» **Assignment**:
Your response should consist of every line below, reproduced without alteration.

[[ Supplied information, beginning ]]

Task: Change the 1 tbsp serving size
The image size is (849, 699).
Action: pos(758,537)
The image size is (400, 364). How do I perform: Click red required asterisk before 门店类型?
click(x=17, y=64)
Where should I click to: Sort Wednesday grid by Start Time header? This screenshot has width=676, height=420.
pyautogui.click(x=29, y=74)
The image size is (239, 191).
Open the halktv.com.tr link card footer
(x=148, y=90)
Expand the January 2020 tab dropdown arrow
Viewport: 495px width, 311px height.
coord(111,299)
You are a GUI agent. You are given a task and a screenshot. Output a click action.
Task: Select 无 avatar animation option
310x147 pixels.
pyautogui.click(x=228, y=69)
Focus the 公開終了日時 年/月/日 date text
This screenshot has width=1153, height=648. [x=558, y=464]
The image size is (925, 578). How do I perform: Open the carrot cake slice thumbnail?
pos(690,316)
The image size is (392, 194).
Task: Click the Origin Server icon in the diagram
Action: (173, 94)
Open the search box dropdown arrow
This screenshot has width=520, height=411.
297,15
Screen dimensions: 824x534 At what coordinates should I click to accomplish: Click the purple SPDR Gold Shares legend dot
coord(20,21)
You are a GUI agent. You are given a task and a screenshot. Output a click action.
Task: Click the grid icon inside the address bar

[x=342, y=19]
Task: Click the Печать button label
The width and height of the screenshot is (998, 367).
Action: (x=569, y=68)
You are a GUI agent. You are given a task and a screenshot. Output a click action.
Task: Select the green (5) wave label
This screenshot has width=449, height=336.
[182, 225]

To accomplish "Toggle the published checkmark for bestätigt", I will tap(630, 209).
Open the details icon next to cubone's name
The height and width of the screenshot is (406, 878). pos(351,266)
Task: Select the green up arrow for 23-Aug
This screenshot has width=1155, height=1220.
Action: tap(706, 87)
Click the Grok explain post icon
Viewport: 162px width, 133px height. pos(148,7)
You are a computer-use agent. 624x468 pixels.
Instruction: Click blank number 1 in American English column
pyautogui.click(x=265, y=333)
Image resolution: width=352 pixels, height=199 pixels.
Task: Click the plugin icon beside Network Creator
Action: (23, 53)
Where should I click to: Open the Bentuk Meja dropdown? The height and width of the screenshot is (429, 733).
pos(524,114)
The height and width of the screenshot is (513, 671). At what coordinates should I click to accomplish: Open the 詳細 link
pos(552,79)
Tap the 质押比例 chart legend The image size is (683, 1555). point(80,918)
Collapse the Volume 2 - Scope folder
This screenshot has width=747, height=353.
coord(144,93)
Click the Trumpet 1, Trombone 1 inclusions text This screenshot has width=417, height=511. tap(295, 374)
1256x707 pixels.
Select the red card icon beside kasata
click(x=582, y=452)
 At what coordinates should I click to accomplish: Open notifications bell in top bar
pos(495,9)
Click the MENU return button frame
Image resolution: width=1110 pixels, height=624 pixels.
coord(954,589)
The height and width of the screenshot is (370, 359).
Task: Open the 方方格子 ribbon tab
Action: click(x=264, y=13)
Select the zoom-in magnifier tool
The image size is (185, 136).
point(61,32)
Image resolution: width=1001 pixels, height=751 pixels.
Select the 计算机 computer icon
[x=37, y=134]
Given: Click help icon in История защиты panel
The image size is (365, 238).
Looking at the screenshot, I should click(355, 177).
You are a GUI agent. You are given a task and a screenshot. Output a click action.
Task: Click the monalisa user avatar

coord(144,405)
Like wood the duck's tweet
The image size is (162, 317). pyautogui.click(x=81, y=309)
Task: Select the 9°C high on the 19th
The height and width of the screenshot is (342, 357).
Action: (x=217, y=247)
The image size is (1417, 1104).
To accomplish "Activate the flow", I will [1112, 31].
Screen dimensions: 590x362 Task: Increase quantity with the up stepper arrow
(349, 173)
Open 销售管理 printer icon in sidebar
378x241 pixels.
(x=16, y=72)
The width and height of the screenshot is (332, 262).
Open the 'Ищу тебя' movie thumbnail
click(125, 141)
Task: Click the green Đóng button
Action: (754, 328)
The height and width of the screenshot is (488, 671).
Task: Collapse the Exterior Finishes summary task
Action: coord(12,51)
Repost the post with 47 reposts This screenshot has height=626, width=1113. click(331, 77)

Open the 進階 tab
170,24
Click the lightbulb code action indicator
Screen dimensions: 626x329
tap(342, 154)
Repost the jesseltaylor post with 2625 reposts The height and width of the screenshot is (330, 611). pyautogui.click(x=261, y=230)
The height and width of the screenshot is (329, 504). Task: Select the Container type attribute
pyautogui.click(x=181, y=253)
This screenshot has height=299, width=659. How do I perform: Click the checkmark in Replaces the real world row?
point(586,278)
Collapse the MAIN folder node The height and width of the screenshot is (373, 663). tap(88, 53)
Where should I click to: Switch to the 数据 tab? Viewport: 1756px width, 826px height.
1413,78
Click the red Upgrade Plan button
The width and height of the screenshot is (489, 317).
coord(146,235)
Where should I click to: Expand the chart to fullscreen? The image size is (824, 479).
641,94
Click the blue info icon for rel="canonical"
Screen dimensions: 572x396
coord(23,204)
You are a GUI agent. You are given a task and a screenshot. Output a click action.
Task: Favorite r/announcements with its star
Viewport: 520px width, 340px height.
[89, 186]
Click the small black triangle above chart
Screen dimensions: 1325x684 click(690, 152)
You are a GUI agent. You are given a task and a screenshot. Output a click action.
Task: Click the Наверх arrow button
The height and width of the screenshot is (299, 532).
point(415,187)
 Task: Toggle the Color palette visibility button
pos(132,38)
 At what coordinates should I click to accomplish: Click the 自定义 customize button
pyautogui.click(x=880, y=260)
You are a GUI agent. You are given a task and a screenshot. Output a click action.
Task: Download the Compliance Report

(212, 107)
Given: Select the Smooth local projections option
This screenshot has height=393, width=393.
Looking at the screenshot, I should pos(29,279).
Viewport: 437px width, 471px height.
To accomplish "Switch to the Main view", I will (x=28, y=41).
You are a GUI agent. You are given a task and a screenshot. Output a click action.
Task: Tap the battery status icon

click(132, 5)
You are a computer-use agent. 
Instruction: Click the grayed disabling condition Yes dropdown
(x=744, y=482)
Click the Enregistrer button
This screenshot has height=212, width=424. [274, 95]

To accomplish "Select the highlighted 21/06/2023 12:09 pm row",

[[ Supplied information, end ]]

» **Answer space**:
Task: Change the 1 tbsp serving size
The image size is (849, 699).
Action: pos(758,537)
The image size is (400, 364). How do I perform: Click red required asterisk before 门店类型?
click(x=17, y=64)
Where should I click to: Sort Wednesday grid by Start Time header? This screenshot has width=676, height=420.
pyautogui.click(x=29, y=74)
The image size is (239, 191).
Open the halktv.com.tr link card footer
(x=148, y=90)
Expand the January 2020 tab dropdown arrow
Viewport: 495px width, 311px height.
coord(111,299)
You are a GUI agent. You are given a task and a screenshot. Output a click action.
Task: Select 无 avatar animation option
310x147 pixels.
pyautogui.click(x=228, y=69)
Focus the 公開終了日時 年/月/日 date text
This screenshot has width=1153, height=648. [x=558, y=464]
The image size is (925, 578). How do I perform: Open the carrot cake slice thumbnail?
pos(690,316)
The image size is (392, 194).
Task: Click the Origin Server icon in the diagram
Action: (173, 94)
Open the search box dropdown arrow
This screenshot has width=520, height=411.
297,15
Screen dimensions: 824x534 At what coordinates should I click to accomplish: Click the purple SPDR Gold Shares legend dot
coord(20,21)
You are a GUI agent. You are given a task and a screenshot. Output a click action.
Task: Click the grid icon inside the address bar

[x=342, y=19]
Task: Click the Печать button label
The width and height of the screenshot is (998, 367).
Action: (x=569, y=68)
You are a GUI agent. You are given a task and a screenshot. Output a click action.
Task: Select the green (5) wave label
This screenshot has width=449, height=336.
[182, 225]

To accomplish "Toggle the published checkmark for bestätigt", I will tap(630, 209).
Open the details icon next to cubone's name
The height and width of the screenshot is (406, 878). pos(351,266)
Task: Select the green up arrow for 23-Aug
This screenshot has width=1155, height=1220.
Action: tap(706, 87)
Click the Grok explain post icon
Viewport: 162px width, 133px height. pos(148,7)
You are a computer-use agent. 624x468 pixels.
Instruction: Click blank number 1 in American English column
pyautogui.click(x=265, y=333)
Image resolution: width=352 pixels, height=199 pixels.
Task: Click the plugin icon beside Network Creator
Action: (23, 53)
Where should I click to: Open the Bentuk Meja dropdown? The height and width of the screenshot is (429, 733).
pos(524,114)
The height and width of the screenshot is (513, 671). At what coordinates should I click to accomplish: Open the 詳細 link
pos(552,79)
Tap the 质押比例 chart legend The image size is (683, 1555). point(80,918)
Collapse the Volume 2 - Scope folder
This screenshot has width=747, height=353.
coord(144,93)
Click the Trumpet 1, Trombone 1 inclusions text This screenshot has width=417, height=511. tap(295, 374)
1256x707 pixels.
Select the red card icon beside kasata
click(x=582, y=452)
 At what coordinates should I click to accomplish: Open notifications bell in top bar
pos(495,9)
Click the MENU return button frame
Image resolution: width=1110 pixels, height=624 pixels.
coord(954,589)
The height and width of the screenshot is (370, 359).
Task: Open the 方方格子 ribbon tab
Action: click(x=264, y=13)
Select the zoom-in magnifier tool
The image size is (185, 136).
point(61,32)
Image resolution: width=1001 pixels, height=751 pixels.
Select the 计算机 computer icon
[x=37, y=134]
Given: Click help icon in История защиты panel
The image size is (365, 238).
Looking at the screenshot, I should click(355, 177).
You are a GUI agent. You are given a task and a screenshot. Output a click action.
Task: Click the monalisa user avatar

coord(144,405)
Like wood the duck's tweet
The image size is (162, 317). pyautogui.click(x=81, y=309)
Task: Select the 9°C high on the 19th
The height and width of the screenshot is (342, 357).
Action: (x=217, y=247)
The image size is (1417, 1104).
To accomplish "Activate the flow", I will [1112, 31].
Screen dimensions: 590x362 Task: Increase quantity with the up stepper arrow
(349, 173)
Open 销售管理 printer icon in sidebar
378x241 pixels.
(x=16, y=72)
The width and height of the screenshot is (332, 262).
Open the 'Ищу тебя' movie thumbnail
click(125, 141)
Task: Click the green Đóng button
Action: (754, 328)
The height and width of the screenshot is (488, 671).
Task: Collapse the Exterior Finishes summary task
Action: coord(12,51)
Repost the post with 47 reposts This screenshot has height=626, width=1113. click(331, 77)

Open the 進階 tab
170,24
Click the lightbulb code action indicator
Screen dimensions: 626x329
tap(342, 154)
Repost the jesseltaylor post with 2625 reposts The height and width of the screenshot is (330, 611). pyautogui.click(x=261, y=230)
The height and width of the screenshot is (329, 504). Task: Select the Container type attribute
pyautogui.click(x=181, y=253)
This screenshot has height=299, width=659. How do I perform: Click the checkmark in Replaces the real world row?
point(586,278)
Collapse the MAIN folder node The height and width of the screenshot is (373, 663). tap(88, 53)
Where should I click to: Switch to the 数据 tab? Viewport: 1756px width, 826px height.
1413,78
Click the red Upgrade Plan button
The width and height of the screenshot is (489, 317).
coord(146,235)
Where should I click to: Expand the chart to fullscreen? The image size is (824, 479).
641,94
Click the blue info icon for rel="canonical"
Screen dimensions: 572x396
coord(23,204)
You are a GUI agent. You are given a task and a screenshot. Output a click action.
Task: Favorite r/announcements with its star
Viewport: 520px width, 340px height.
[89, 186]
Click the small black triangle above chart
Screen dimensions: 1325x684 click(690, 152)
You are a GUI agent. You are given a task and a screenshot. Output a click action.
Task: Click the Наверх arrow button
The height and width of the screenshot is (299, 532).
point(415,187)
 Task: Toggle the Color palette visibility button
pos(132,38)
 At what coordinates should I click to accomplish: Click the 自定义 customize button
pyautogui.click(x=880, y=260)
You are a GUI agent. You are given a task and a screenshot. Output a click action.
Task: Download the Compliance Report

(212, 107)
Given: Select the Smooth local projections option
This screenshot has height=393, width=393.
Looking at the screenshot, I should pos(29,279).
Viewport: 437px width, 471px height.
To accomplish "Switch to the Main view", I will (x=28, y=41).
You are a GUI agent. You are given a task and a screenshot. Output a click action.
Task: Tap the battery status icon

click(132, 5)
You are a computer-use agent. 
Instruction: Click the grayed disabling condition Yes dropdown
(x=744, y=482)
Click the Enregistrer button
This screenshot has height=212, width=424. [274, 95]

To accomplish "Select the highlighted 21/06/2023 12:09 pm row",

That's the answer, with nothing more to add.